The Isle of Thanet was also one of the closer points to the continent. The Wantsum Channel, by cutting it off from the rest of Britain, acted in effect as a moat, providing defences for anyone holed up on the island. This was something eyes watching from across the Channel noted so that, when Julius Caesar arrived in 55 and 54 BC, he set up a fort on the island. Indeed, he might have landed on it too when first arriving. When the Romans returned, they set up their initial fort at one end of the Wantsum Channel and, once Britain was secure, turned that fort into the most important fort/port in the country, Richborough.
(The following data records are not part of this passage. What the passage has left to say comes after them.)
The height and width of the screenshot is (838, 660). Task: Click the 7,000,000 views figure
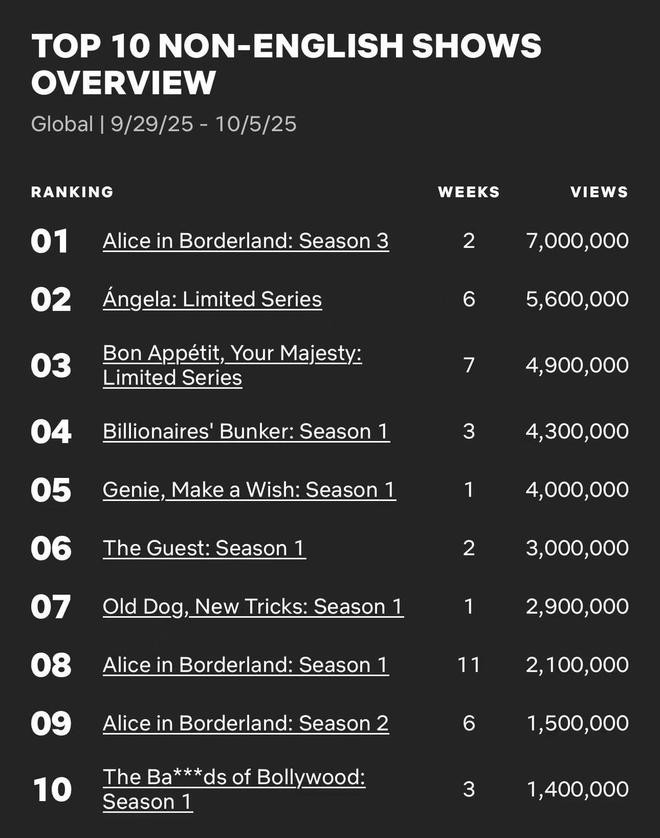(x=577, y=241)
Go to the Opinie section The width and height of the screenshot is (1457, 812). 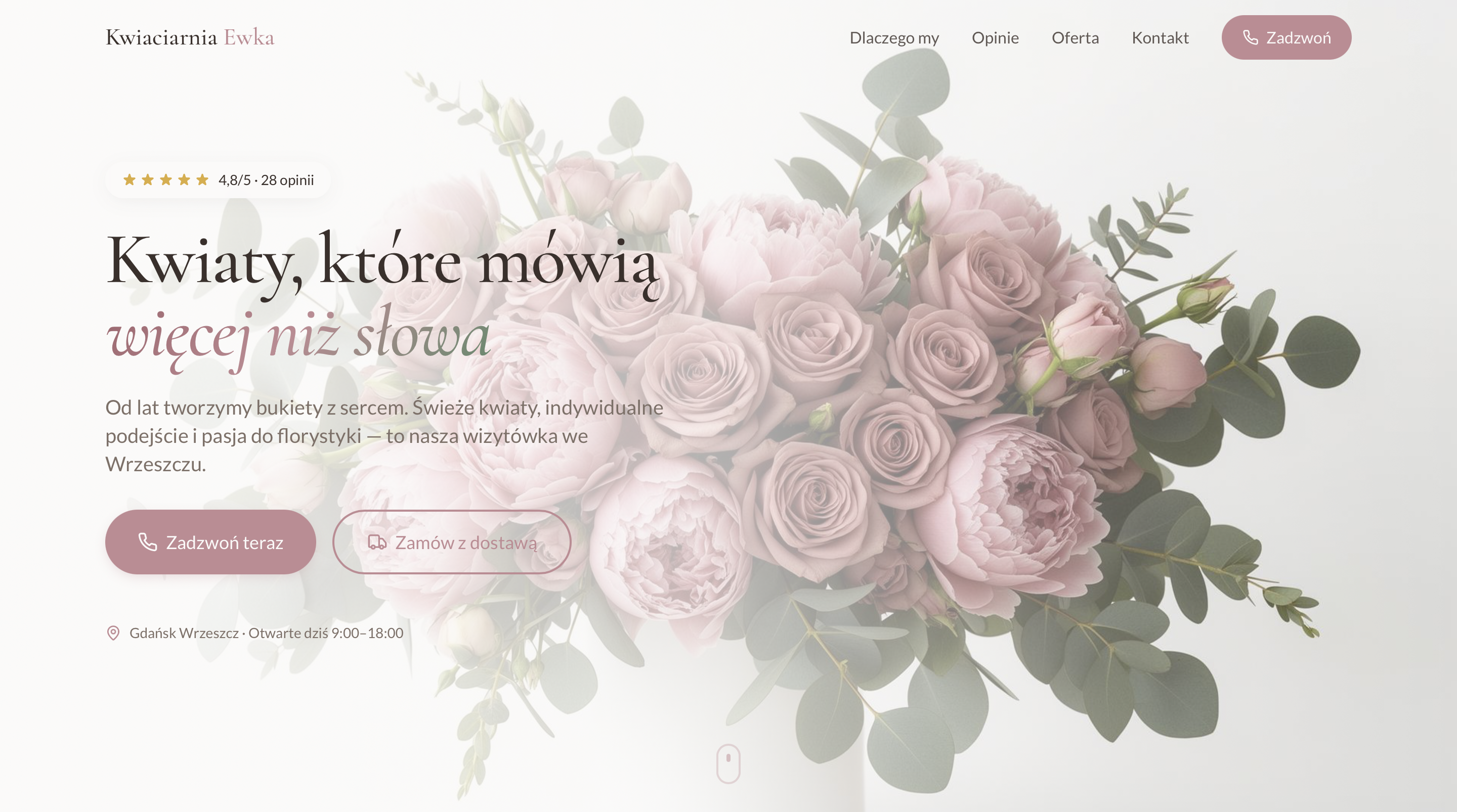[995, 38]
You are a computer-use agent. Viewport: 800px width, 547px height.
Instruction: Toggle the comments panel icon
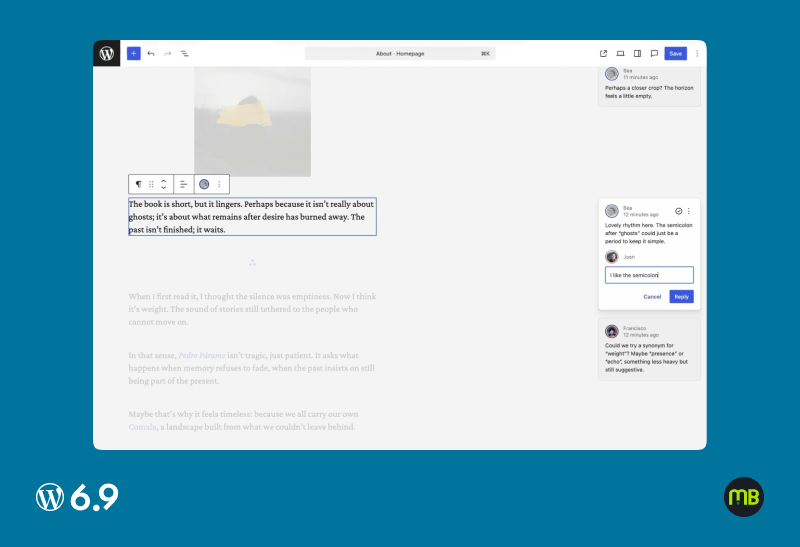click(x=654, y=54)
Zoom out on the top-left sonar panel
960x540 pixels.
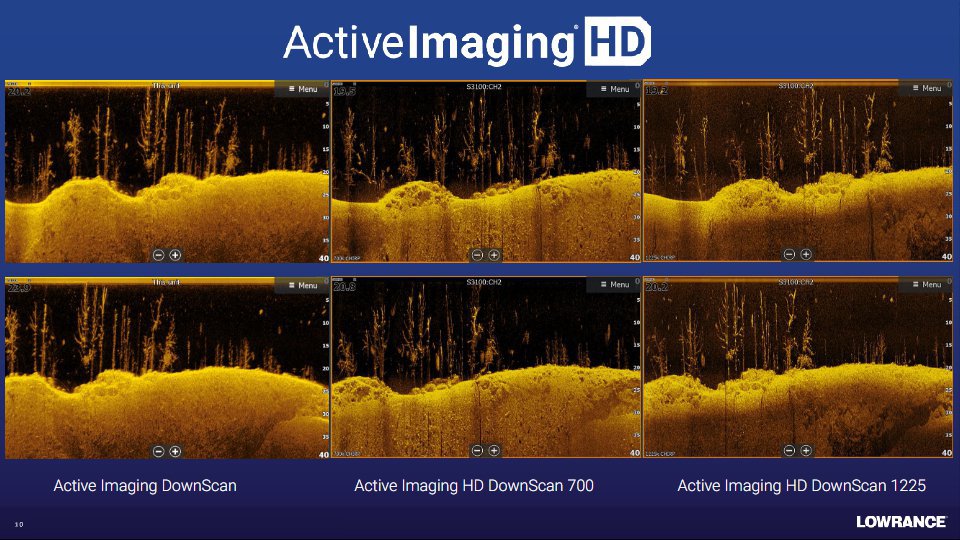(159, 255)
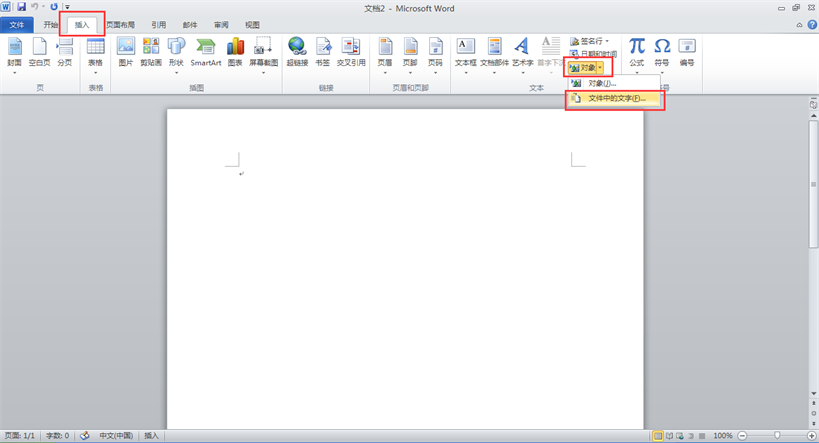This screenshot has width=819, height=443.
Task: Choose 文件中的文字 from the object menu
Action: [615, 99]
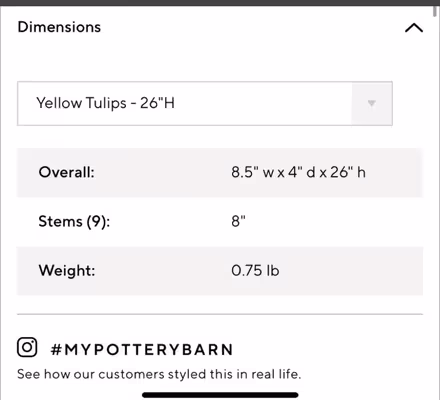440x400 pixels.
Task: Click the Dimensions section heading
Action: 59,27
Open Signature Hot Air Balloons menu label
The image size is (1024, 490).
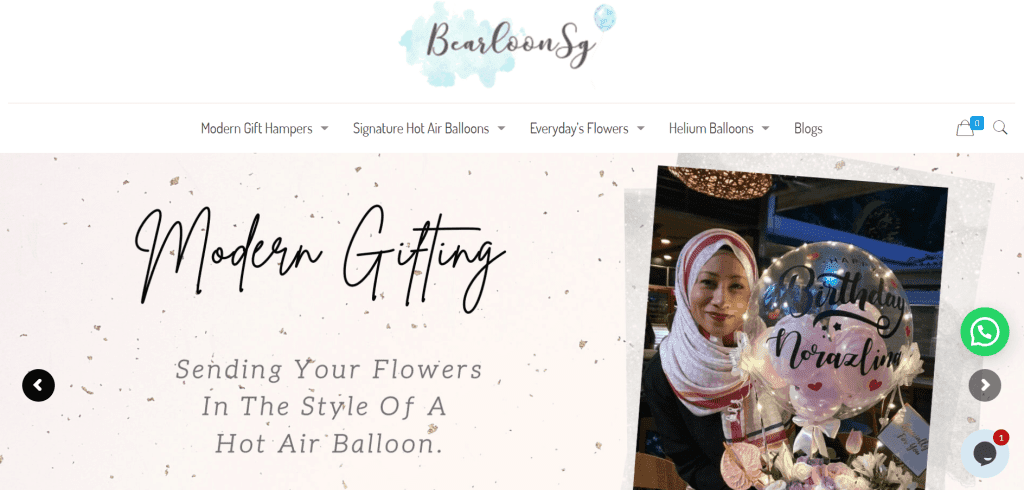point(421,129)
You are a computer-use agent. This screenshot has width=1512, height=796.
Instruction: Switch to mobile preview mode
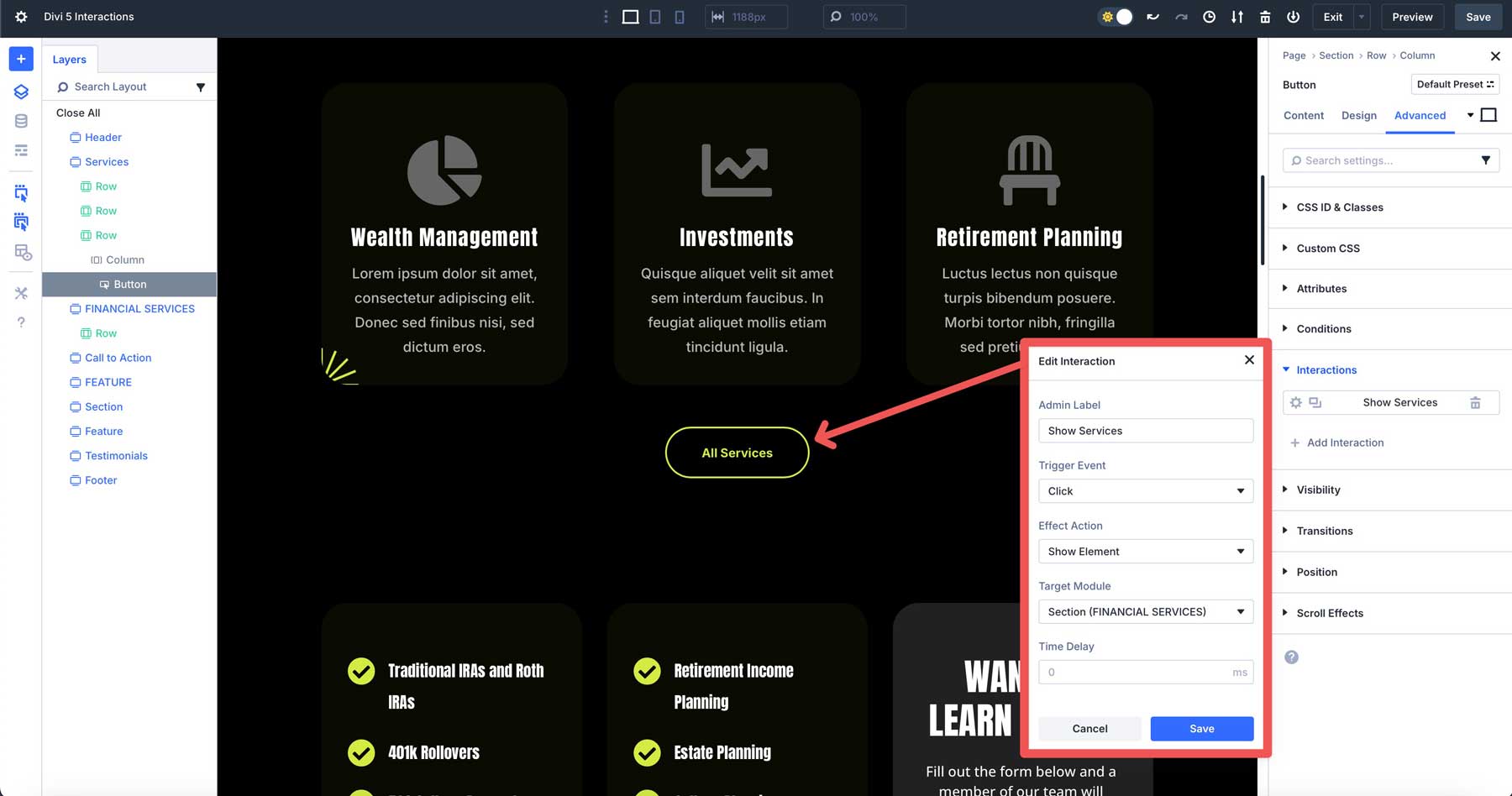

They also established another fort, Reculver, at the other end of the Wantsum, showing clearly how strategically important this channel was.

Then, after the Romans left Britain, the Anglo-Saxons arrived and, according to legend, Hengist and Horsa were given the Isle of Thanet by a foolish King Vortigern in return for their mercenary help. He should have remembered his history: no good could come of giving men with swords such an impregnable base. Sure enough, Hengist and Horsa overthrew Vortigern and set themselves up as kings of Kent. Once again, Thanet had been the hinge upon which England’s history had turned.

And this was not the end. During the Viking era, Viking armies realised that the Wantsum Channel was the ideal place to moor their longships while the isle provided them with a secure base to overwinter before better weather allowed them to resume their customary raiding and pillaging.

In 865, the Great Heathen Army, that came within a single battle of conquering all England, overwintered on Thanet. The isle’s inhabitants must have been becoming a little tired of being the providers for so many passing raiders. Nevertheless, the soil was so rich that the Isle had the highest population density in Kent a while later.

It was only the silting up and closure of the Wantsum Channel, turning the Isle into the tip of Kent, that ended its hinge role in history.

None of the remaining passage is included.